正當施方剛要再問什麽,忽然,那個尼姑猛地站了起來,表情緊張地往山坳上方張望著。


    “有人往這邊走來了,不過應該還有段距離,咱們趕緊上去”,說著便拉住施方的手,快速走到了山坳上麵走,雖然那個尼姑的手和獵人一樣冰涼,但施方心底卻湧起一股暖流,想到眼前這個女人就是自己的母親時,他既覺得有些荒謬和難以置信,但又莫名的感動,這趟來,對他來說,真是五味雜陳,像打翻了五味瓶似的。


    翁同建他們四個,到現在還不知死活,自己也經曆了那麽多怪事,但最讓他震撼的是,他竟然找到了自己的母親!


    這諸多的事情一起湧上心頭,讓他思緒紛亂如麻,等被那個尼姑拉著走到上麵後,施方這才往四周看了一下,連忙問道:“你難道是聽到有人來了嗎?”


    “沒有,是那隻鳥告訴我的”,說著,往施方身後指了指,施方連忙扭頭看過去,這才吃驚地發現,在他的身後不遠的石頭上,竟然站著一個‘木頭鳥’!


    這讓他太感到意外了,因為他這次之所以來這裏,就是因為那個獵人用箭射下來“木頭鳥”的線索,也正是這種“木頭鳥”,殺死了他最好的朋友樊安國。這種鳥的可怕與凶悍,他也已經領略過了,想到這種“木頭鳥”殺死樊安國的慘狀,依然讓他膽戰心驚。


    “你不用擔心,這隻鳥完全聽我指揮,和其他的鳥都不同,就是它來報警,說有人往這邊來了,咱們現在要趕緊躲起來。”


    說完後,那個尼姑往周圍觀察了一下,然後拉著施方躲在了一塊巨石後麵。


    在黑暗中,兩人靜靜地觀察著周圍的動靜,大概過了十多分鍾,在寂靜而又漆黑的夜裏,施方看到遠處有個人走過來,等那人走的稍微近點後,施方驚奇地發現——是那個獵人!


    難道那個獵人發現自己逃了出來,這才連夜追來?


    施方領略過獵人的厲害,並且也知道,連地下的那些怪物都怕他,因此看到那個獵人,心髒不禁狂跳起來。那人走的速度很快,而且走起來輕飄飄的,如鬼影一般,在這漆黑的夜幕中,看起來更令人毛骨悚然。
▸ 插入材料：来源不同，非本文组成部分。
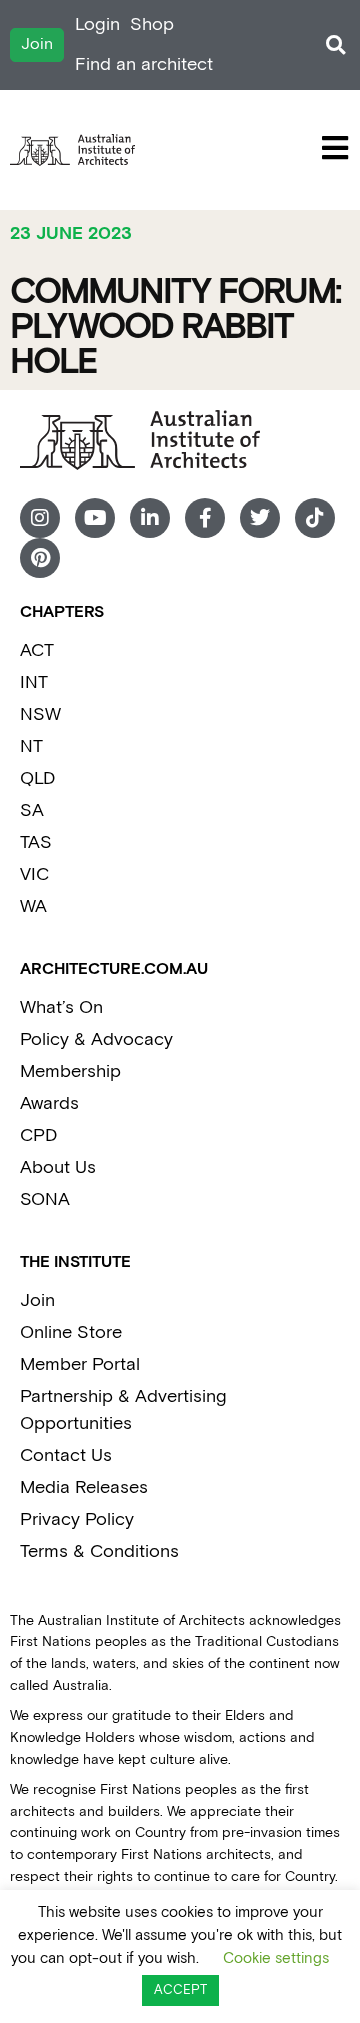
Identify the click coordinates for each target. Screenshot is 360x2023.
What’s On (61, 1007)
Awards (49, 1103)
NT (31, 746)
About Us (58, 1167)
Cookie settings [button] (276, 1958)
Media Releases (84, 1487)
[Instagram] (40, 518)
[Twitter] (260, 518)
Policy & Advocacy (96, 1039)
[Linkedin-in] (150, 518)
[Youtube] (95, 518)
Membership (70, 1071)
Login (97, 24)
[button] (335, 45)
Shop (152, 24)
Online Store (71, 1332)
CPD (38, 1135)
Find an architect (144, 64)
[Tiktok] (315, 518)
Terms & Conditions (99, 1551)
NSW (40, 714)
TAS (36, 842)
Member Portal (80, 1364)
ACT (37, 650)
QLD (37, 778)
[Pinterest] (40, 558)
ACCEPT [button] (180, 1990)
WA (33, 906)
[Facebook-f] (205, 518)
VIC (34, 874)
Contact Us (66, 1455)
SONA (45, 1199)
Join (37, 1300)
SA (32, 810)
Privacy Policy (77, 1519)
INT (34, 682)
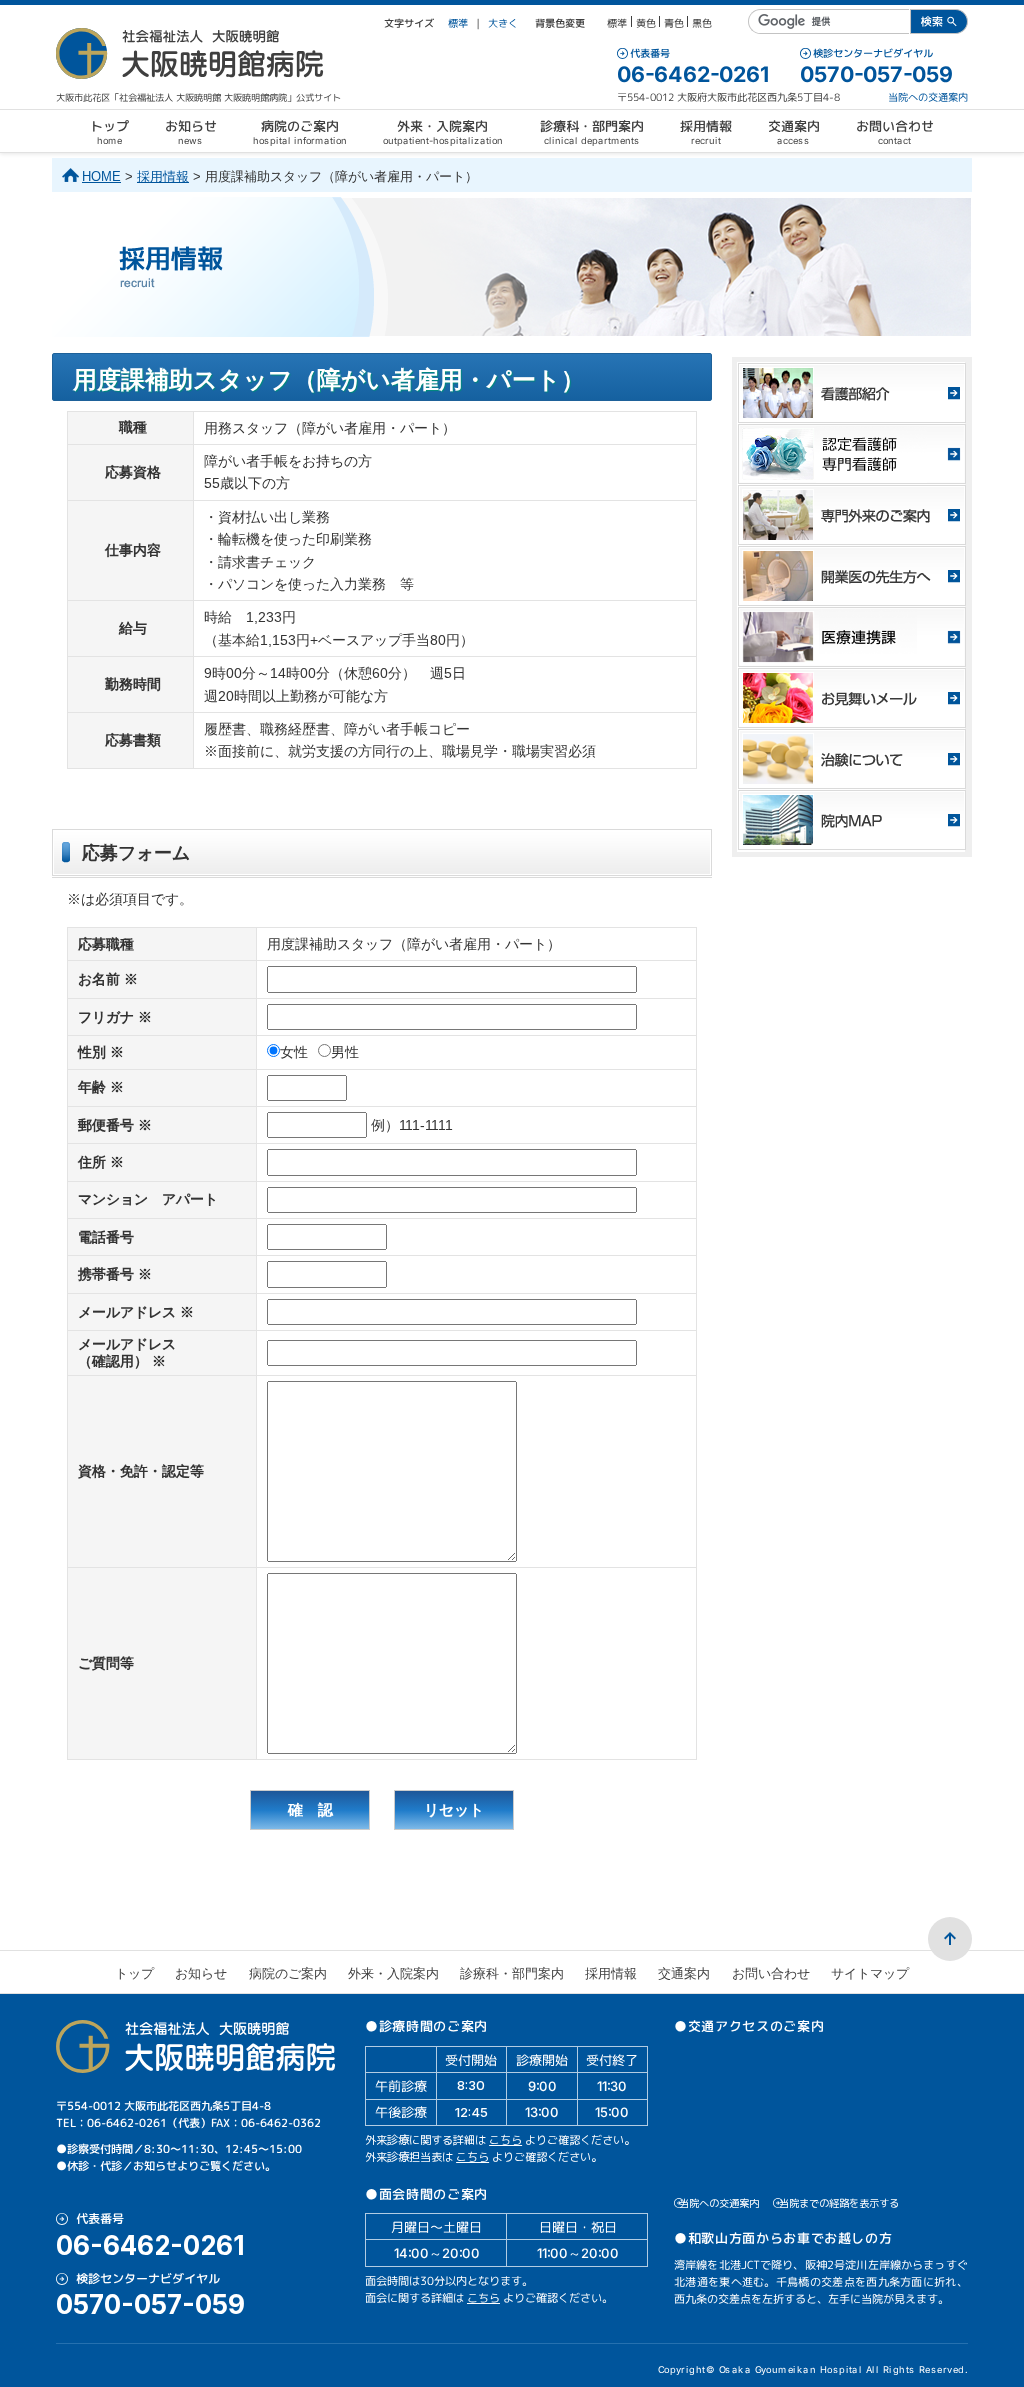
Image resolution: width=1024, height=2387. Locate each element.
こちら (505, 2140)
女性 (294, 1052)
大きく (503, 23)
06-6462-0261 (693, 74)
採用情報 (163, 176)
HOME (101, 176)
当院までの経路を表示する (839, 2203)
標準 (458, 23)
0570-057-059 (876, 74)
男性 (345, 1052)
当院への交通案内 (928, 97)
    此時,那隻“木頭鳥”也躲了起來,施方知道,這種鳥的智力相當高,上次那隻“木頭鳥”被關進籠子裏後,竟然會偽裝死亡,而誘騙施方和樊安國把籠子門打開,它才趁機鑽了出來,並且一下子就咬斷了樊安國的頸動脈,造成了樊安國的死亡。


    而此時,沒有任何人告訴這隻“木頭鳥”該怎麽做,它竟然就知道自己藏起來了。


    施方躲在巨石後麵,不知不覺,握緊了那個尼姑的手,這時,他忽然覺得是個小孩子,在驚慌失措中,緊握住母親的手。


    那個獵人慢慢地走到山坳的邊緣,往山坳裏看了看,然後又往周圍觀察了一下,緊接著,他居然趴在地上,像一條狗似的,用鼻子靠近地麵,在地麵上嗅了起來,施方心裏咯噔一下,他忽然意識到,那獵人正是通過嗅覺、來尋找他們的行蹤。


    果然,循著地上的氣味,那個獵人漸漸往他們藏身的巨石靠近,看來他們現在已經是無處躲藏了,尼姑也意識到了這一點,她便從容地從巨石後麵閃身出來,從容地對那個獵人說:“不用找了,我們在這。”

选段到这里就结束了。